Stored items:
=== Begin Enclosure ===

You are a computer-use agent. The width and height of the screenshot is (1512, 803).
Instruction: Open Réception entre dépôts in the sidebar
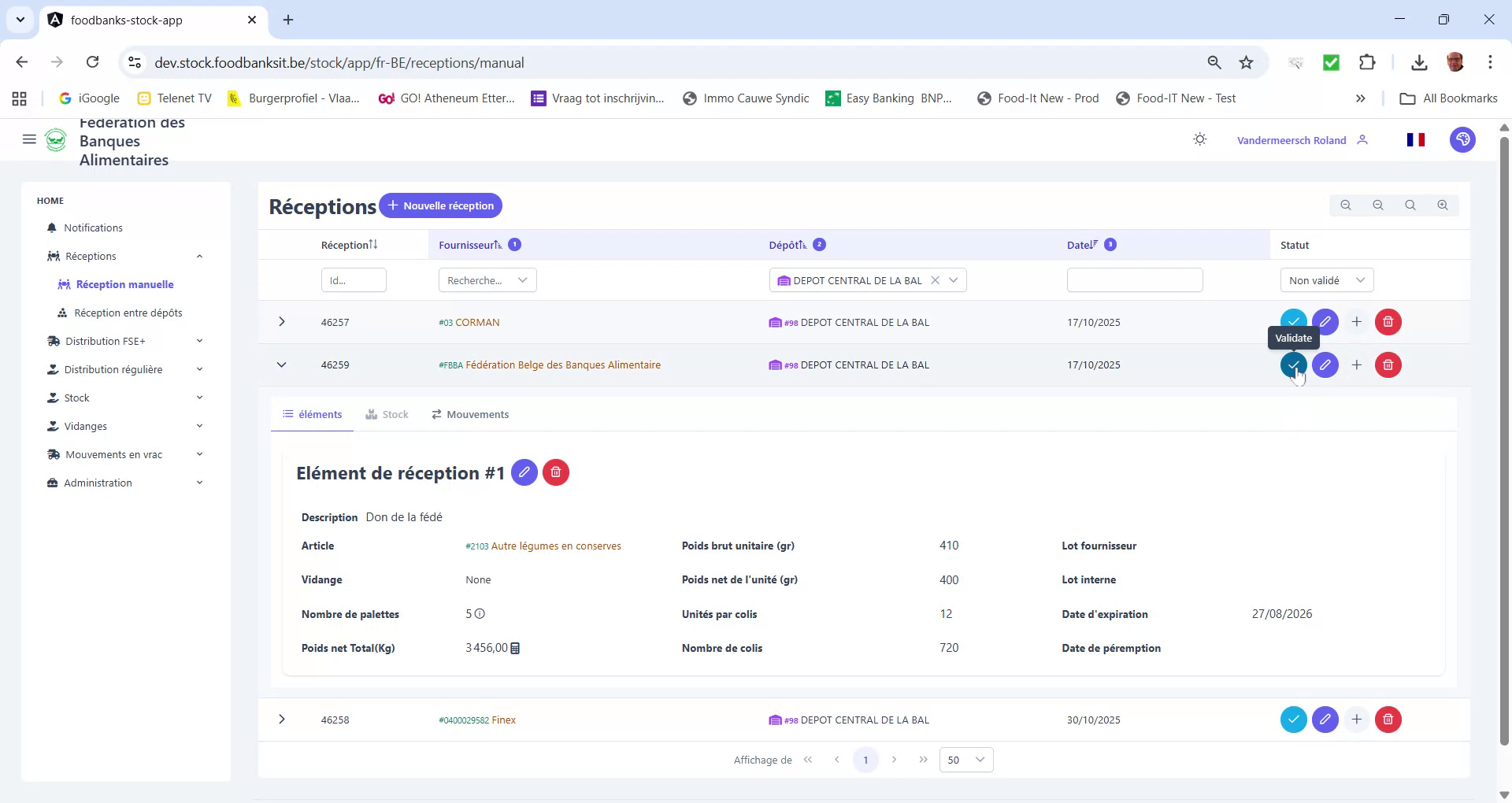click(x=128, y=312)
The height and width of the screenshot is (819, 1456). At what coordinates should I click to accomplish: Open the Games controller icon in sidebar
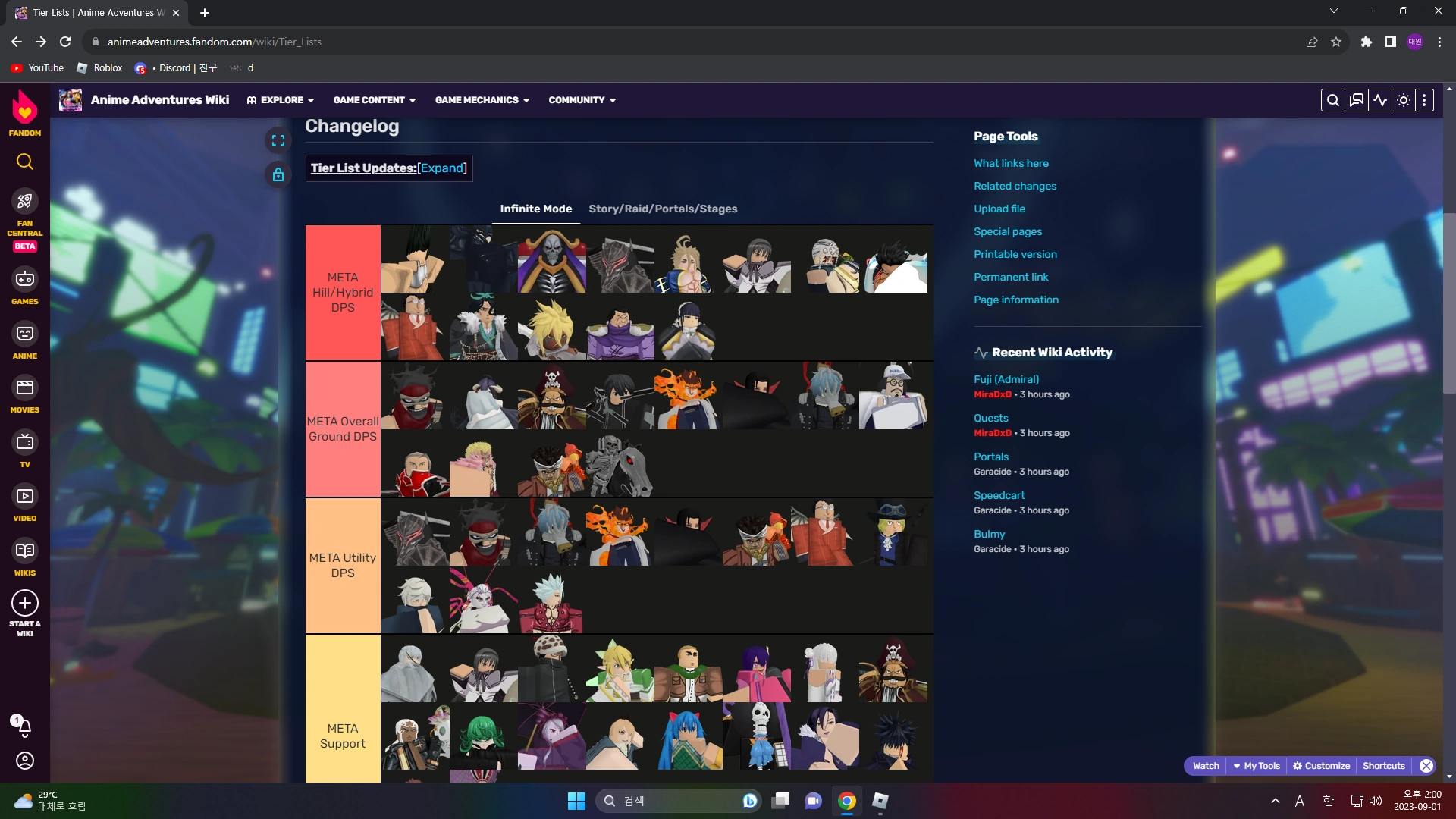[x=24, y=279]
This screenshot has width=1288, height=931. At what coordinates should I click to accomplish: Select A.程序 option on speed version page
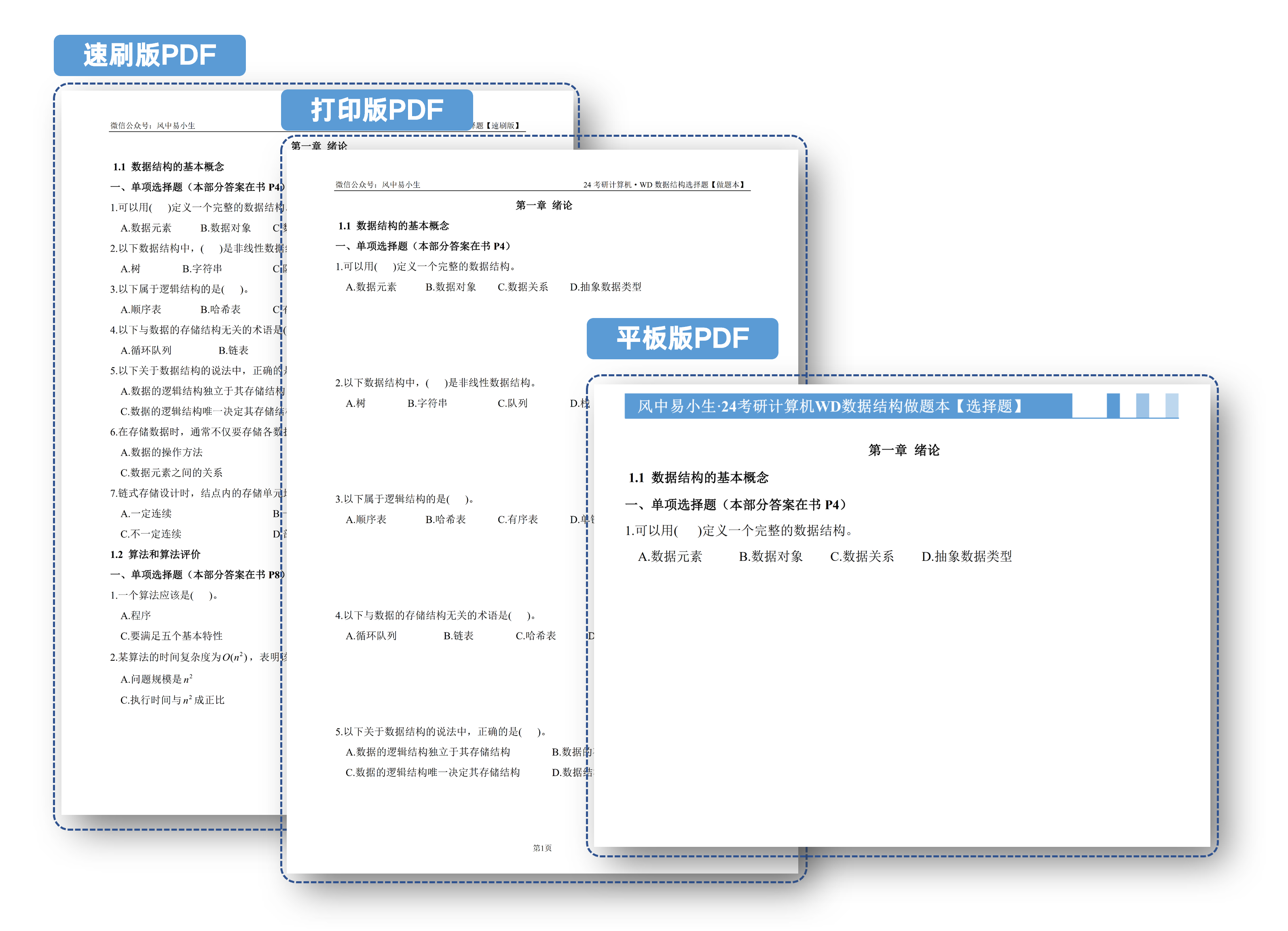pos(135,615)
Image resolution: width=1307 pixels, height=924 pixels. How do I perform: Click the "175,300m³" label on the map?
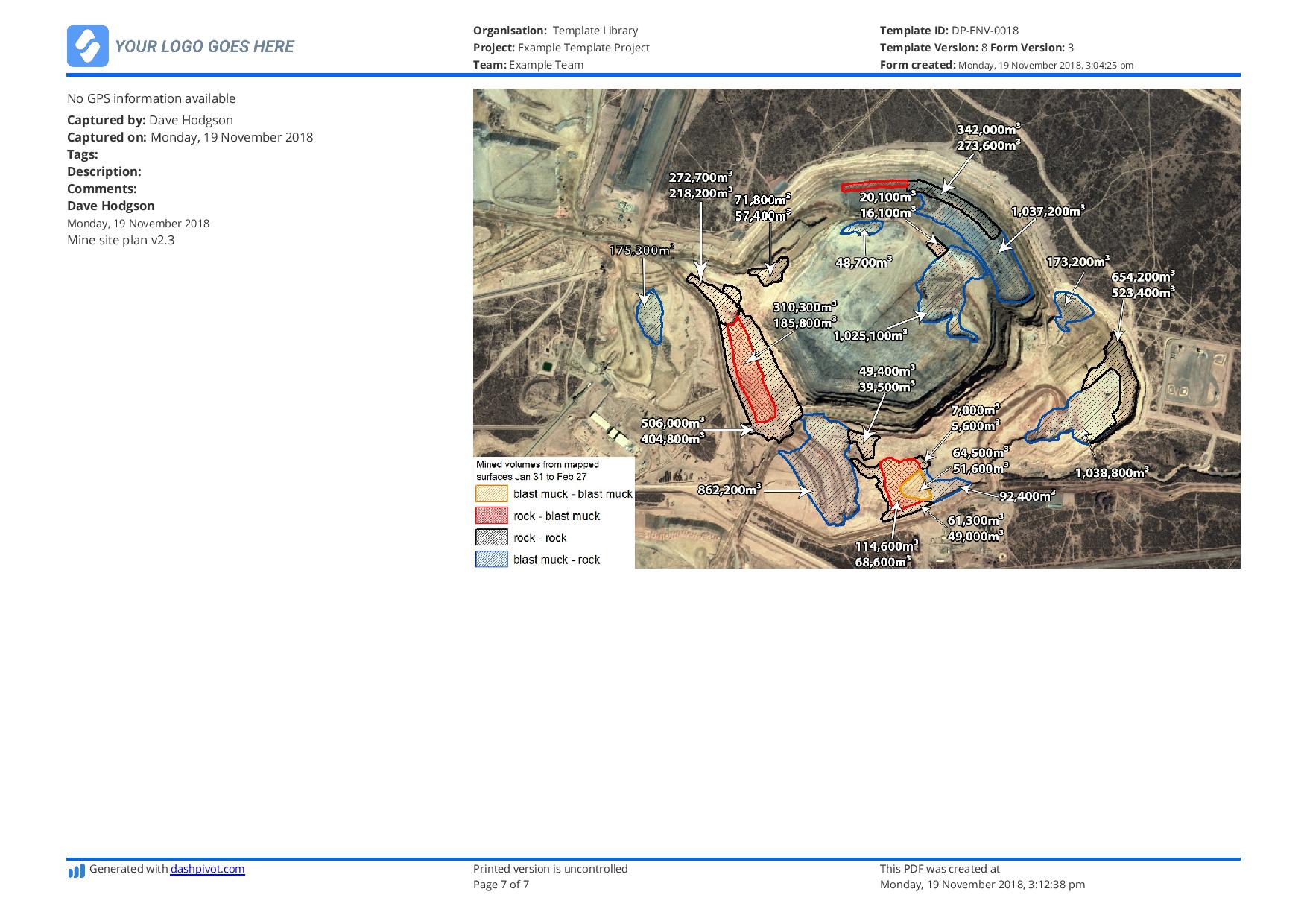(x=642, y=251)
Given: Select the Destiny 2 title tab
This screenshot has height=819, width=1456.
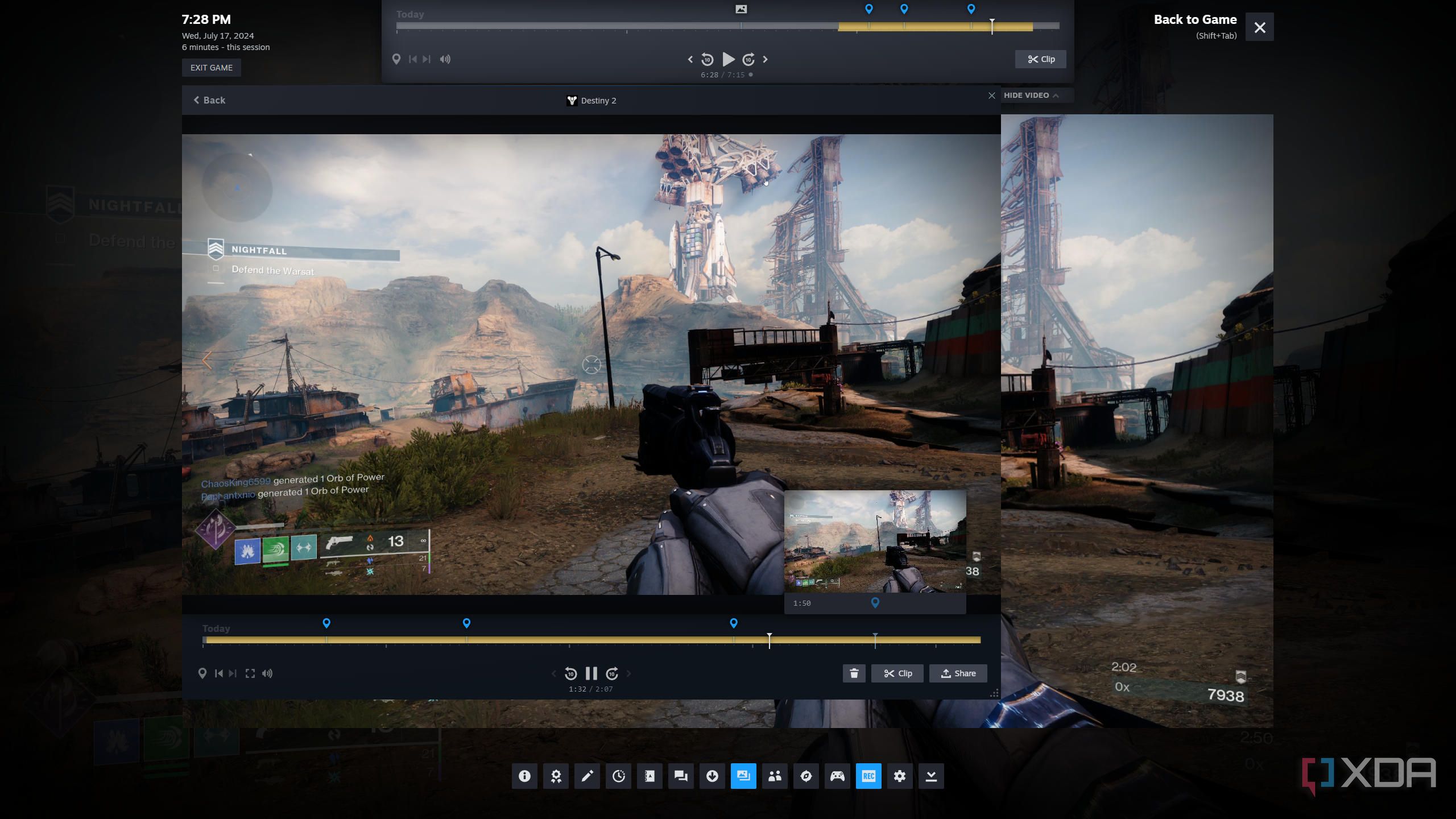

=== End Enclosure ===

- **EXERCISE INSTRUCTIONS**: Copy all of the data word for word, and keep the pictures out of it.

- **YOUR RESPONSE**:
You are a computer-use agent. The width and height of the screenshot is (1512, 803).
Instruction: Open Réception entre dépôts in the sidebar
click(x=128, y=312)
The height and width of the screenshot is (819, 1456). At what coordinates should I click to accomplish: Open the Games controller icon in sidebar
[x=24, y=279]
This screenshot has width=1288, height=931. At what coordinates should I click to accomplish: Select A.程序 option on speed version page
pos(135,615)
Image resolution: width=1307 pixels, height=924 pixels. How do I perform: Click the "175,300m³" label on the map?
(x=642, y=251)
Given: Select the Destiny 2 title tab
This screenshot has height=819, width=1456.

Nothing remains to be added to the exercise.